Initial results from the phase 1 study of ARO-HIF2 to silence HIF2-alpha in patients
with advanced ccRCC (AROHIF21001).
James Brugarolas, Katy Beckermann, Brian I. Rini, Nicholas J. Vogelzang, Elaine Tat Lam,
James C Hamilton, Thomas Schluep, Min Yi, So Wong, Erick Gamelin, Nizar M. Tannir; The University of Texas Southwestern Medical Center, Dallas, TX; Vanderbilt-Ingram Cancer Center, Nashville,
TN; Comprehensive Cancer Centers of Nevada, Las Vegas, NV; University of Colorado Cancer Center
Anschutz Medical Campus, Aurora, CO; Arrowhead Pharmaceuticals, Pasadena, CA; Gamelin Biopharma Consulting, Thousand Oaks, CA; UT MD Anderson Cancer Center, Houston, TX
Background: Hypoxia inducible factor-2 alpha (HIF2a) is a transcription factor and key tumorigenic
driver of clear cell renal cell carcinoma (ccRCC). Normally, HIF2a is expressed at low levels and targeted for degradation by the von Hippel-Lindau (VHL) tumor suppressor protein. VHL inactivation, the
causative event of ccRCC, induces tumorigenesis through uncontrolled accumulation of HIF2a and
constitutive expression of downstream target genes implicated in cell survival, cell proliferation and angiogenesis. ARO-HIF2 is a synthetic double-stranded RNAi trigger with an alpha-v beta3 targeting ligand, designed to silence HIF2a expression. Herein, we present initial results from a phase 1 clinical
trial of ARO-HIF2 in advanced ccRCC (NCT04169711). Methods: Advanced ccRCC patients (pts)
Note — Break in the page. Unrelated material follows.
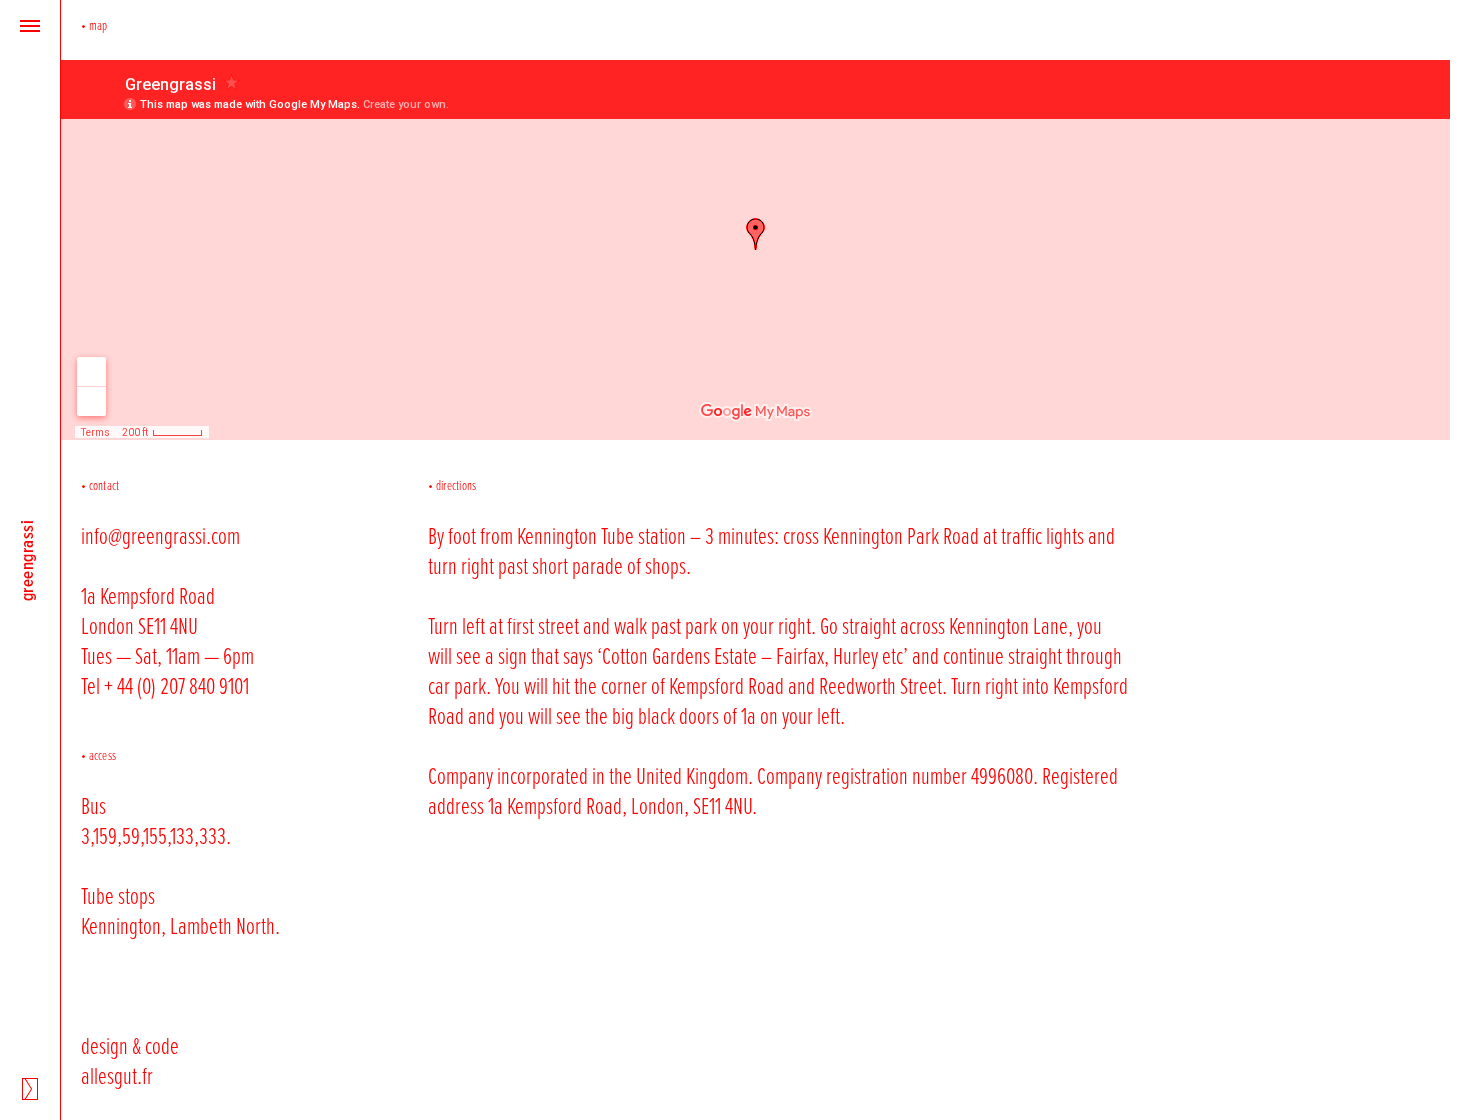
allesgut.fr (117, 1075)
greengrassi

(ECOG = 1), with progressive disease on prior anti-VEGF and checkpoint inhibitor therapy, were enrolled into three escalating dose cohorts (up to 10 per cohort) to receive 225, 525 or 1,050 mg i.v.
weekly of ARO-HIF2 until progression or unacceptable toxicity. The primary endpoint was incidence
and severity of AEs. Secondary endpoints included tumor response based on RECIST. All pts underwent tumor biopsy at baseline and post-dose for analysis of changes in HIF2a mRNA (qPCR) and protein expression (IHC). Results: At the time of data cut, twenty-three pts (median age 66.5) were
enrolled across 3 cohorts. Seventy four percent of pts received = 3 prior lines of therapy. The most
common treatment emergent AE was fatigue (39%). Three SAEs in 3 pts were reported by investigators
as possibly drug related including, myocarditis (in a pt with a history of TKI induced cardiomyopathy
and NSTEMI requiring stent placement), demyelinating neuropathy (in a pt with autoimmune sequelae
secondary to checkpoint inhibitors), and hypoxia (in a pt with a pulmonary infiltrate treated with antibiotics). No cases of drug related anemia were reported. Among pts with adequate biopsy for qPCR
(n=7), mean (max) reductions in HIF2a mRNA were 38% (47%), 25% (30%) and 28% (28%) in cohorts 1, 2, and 3, respectively. Among pts with adequate biopsy for IHC (n = 12), 8 showed reductions
in HIF2a protein with mean (max) reductions of 45% (82%), 57% (90%) and 63% (63%) in cohorts
1, 2, 3, respectively. Across all 3 cohorts, disease control (CR+PR+SD) was seen in 7 (30%) of pts.
One pt (cohort 2, with prior sunitinib, nivolumab, axitinib) experienced a partial response with 66% reduction in sum of longest diameters. Six pts had a best response of stable disease. Three pts remain
on drug with stable disease and treatment durations between 20 and 32 weeks. Conclusions: HIF2a is
a clinically validated driver of ccRCC which can be targeted with a RNAi therapeutic. This ongoing
phase 1 study provides initial proof of target engagement based on reductions in HIF2a expression as
well as a favorable safety profile in response to escalating doses of ARO-HIF2. Clinical trial
information: NCT04169711. Research Sponsor: Arrowhead Pharmaceuticals.